A voter in Gjorče Petrov was arrested on October 15 for photographing the ballot, which caused a break in voting for five minutes. During the voting, the police said it received 46 reports about attempted voter bribery, chain voting and other attempts of obstructions. They said they arrested 10 people due to these reports. An NGO activist from Struga, who commented about AA and Ziadin Sela on social media, was threatened with death and beaten, if he did not cease his activity. In the first round, there were ten photographing incidents. In the second round, there were photographing incidents in Šuto Orizari, Crniče and Probištip. People were also arrested for participating in physical showdowns in Šuto Orizari and Butel. Polling stations were briefly closed until the situations were sorted out.

SDSM and DUI evaluated the elections as fair and democratic. VMRO-DPMNE evaluated the elections as a violation against all regulations and complained of electoral fraud. Before the end of voting in the first round, Besa made allegations about attempts at disrupting the election process, buying of votes, irregularities in polling stations, as well as attempts at causing incidents, but without an effect on the results. After his defeat in Tetovo, Bilal Kasami of Besa stated that DUI won with the help of SDSM’s votes and asked for early parliamentary elections. Former VMRO-DPMNE leader and prime minister, Nikola Gruevski, said that he does not recognize the election as free and democratic, and asked for an early parliamentary election. AA made accusations about electoral irregularities, pressure from the government, and criminal elections. After losing in Struga, the city's former mayor Sela said that he does not recognize the result and called DUI to a showdown at an early parliamentary election. Arben Taravari, who won a mayoral seat in Gostivar, accused the interior minister Oliver Spasovski of pressuring voters, such as by calling people and encouraging them to vote for DUI. Spasovski rejected the accusations.

§ **Information supplied**:
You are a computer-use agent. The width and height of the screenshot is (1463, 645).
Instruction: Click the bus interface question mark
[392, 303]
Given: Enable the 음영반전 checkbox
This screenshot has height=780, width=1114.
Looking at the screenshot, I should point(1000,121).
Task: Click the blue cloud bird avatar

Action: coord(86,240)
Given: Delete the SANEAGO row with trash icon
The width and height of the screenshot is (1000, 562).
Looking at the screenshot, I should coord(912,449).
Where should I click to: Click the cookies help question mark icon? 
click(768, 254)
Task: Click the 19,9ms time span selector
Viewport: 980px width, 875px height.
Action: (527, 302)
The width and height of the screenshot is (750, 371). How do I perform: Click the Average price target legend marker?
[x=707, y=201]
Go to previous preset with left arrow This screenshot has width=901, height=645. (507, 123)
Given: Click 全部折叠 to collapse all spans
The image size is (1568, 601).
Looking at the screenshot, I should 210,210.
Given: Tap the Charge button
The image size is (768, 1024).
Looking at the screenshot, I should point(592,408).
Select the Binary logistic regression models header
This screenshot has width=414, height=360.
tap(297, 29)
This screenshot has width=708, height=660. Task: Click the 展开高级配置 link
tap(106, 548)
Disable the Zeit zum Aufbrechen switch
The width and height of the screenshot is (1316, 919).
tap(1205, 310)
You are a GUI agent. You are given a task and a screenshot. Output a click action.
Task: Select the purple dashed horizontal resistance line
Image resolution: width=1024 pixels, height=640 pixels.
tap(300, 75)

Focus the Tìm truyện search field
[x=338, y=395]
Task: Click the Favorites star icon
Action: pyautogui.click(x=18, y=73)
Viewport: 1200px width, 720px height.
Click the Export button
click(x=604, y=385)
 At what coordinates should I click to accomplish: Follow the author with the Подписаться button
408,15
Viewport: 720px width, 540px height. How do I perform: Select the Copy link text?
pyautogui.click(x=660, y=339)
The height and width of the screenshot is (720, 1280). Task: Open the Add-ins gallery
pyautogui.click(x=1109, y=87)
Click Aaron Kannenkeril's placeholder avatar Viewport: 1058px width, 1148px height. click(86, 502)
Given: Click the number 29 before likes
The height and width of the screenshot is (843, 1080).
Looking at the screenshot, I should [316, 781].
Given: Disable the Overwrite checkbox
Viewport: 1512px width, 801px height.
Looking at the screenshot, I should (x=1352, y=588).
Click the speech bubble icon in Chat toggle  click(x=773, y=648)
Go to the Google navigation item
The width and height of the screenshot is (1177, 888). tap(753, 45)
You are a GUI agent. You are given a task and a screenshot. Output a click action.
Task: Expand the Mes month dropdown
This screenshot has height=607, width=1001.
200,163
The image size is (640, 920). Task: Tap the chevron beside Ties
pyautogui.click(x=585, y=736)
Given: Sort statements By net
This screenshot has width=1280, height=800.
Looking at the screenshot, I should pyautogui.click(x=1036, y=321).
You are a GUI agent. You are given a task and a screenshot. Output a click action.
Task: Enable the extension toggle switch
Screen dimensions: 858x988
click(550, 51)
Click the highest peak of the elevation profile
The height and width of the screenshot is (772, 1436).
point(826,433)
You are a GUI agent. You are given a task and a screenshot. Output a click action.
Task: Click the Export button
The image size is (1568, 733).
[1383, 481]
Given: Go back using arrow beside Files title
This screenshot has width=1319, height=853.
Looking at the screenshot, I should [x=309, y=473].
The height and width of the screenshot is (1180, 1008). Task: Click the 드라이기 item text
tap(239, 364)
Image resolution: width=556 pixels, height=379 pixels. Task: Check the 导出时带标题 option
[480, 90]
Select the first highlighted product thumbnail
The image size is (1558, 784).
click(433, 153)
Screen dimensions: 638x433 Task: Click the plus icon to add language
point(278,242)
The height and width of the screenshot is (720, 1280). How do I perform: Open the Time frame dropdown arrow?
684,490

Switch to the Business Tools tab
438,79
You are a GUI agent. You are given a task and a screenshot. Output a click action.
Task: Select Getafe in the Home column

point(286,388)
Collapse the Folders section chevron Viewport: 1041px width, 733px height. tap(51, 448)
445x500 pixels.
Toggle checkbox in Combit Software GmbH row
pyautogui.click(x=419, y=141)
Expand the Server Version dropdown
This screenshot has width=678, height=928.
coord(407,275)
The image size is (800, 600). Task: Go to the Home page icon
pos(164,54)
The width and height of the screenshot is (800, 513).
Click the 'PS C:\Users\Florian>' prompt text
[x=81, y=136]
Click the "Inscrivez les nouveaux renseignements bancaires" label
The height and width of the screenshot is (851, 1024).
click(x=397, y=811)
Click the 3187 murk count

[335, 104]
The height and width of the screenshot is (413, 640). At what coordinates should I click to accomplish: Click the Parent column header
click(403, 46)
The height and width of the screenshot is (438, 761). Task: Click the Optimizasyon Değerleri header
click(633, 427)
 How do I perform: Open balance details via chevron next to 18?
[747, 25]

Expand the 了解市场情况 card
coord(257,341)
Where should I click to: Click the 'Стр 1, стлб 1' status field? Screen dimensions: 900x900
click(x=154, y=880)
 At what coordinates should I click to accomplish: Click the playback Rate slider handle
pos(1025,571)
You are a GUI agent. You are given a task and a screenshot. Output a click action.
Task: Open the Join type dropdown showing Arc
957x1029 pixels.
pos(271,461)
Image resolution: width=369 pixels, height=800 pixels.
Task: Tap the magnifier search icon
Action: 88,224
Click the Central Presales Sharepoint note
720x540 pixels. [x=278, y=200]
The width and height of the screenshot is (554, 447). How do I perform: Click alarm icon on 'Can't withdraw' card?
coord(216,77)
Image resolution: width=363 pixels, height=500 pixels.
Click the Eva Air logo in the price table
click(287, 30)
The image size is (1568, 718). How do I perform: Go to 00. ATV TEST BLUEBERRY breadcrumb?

§ **Brief 1**: Decide whether each statement agrees with the election report. Answer yes or no for each and quote the words of the report that decide it. (a) The police said they arrested 10 people because of the reports they received during voting. (b) There were five photographing incidents in the first round. (c) Spasovski accepted Taravari's accusations.
§ **Brief 2**: Carry on the election report with a further paragraph that begins after its last sentence.

§ **Response 1**:
(a) Yes: "They said they arrested 10 people due to these reports."
(b) No: "In the first round, there were ten photographing incidents."
(c) No: "Spasovski rejected the accusations."

§ **Response 2**:
Objections and lawsuits about the voting procedure were filed by opposition parties to the State Election Commission (SEC) and the Administrative Court for the first and second round. All objections were rejected by SEC. A lawsuit by Besa was accepted by the court, which led to a re-vote in the polling station 2901 in the municipality of Čair. During the re-vote in the polling station in the municipality of Čair, Besa accused DUI of sending people to intimidate the citizens and pressure them to not participate in the re-vote. They accused them of taking the identity cards of the inhabitants living in the areas covered by the polling station, so that they would not be able to vote. After the re-vote, Besa congratulated DUI's candidate on the victory, but alleged that it was a stolen victory, with intimidation and extortion.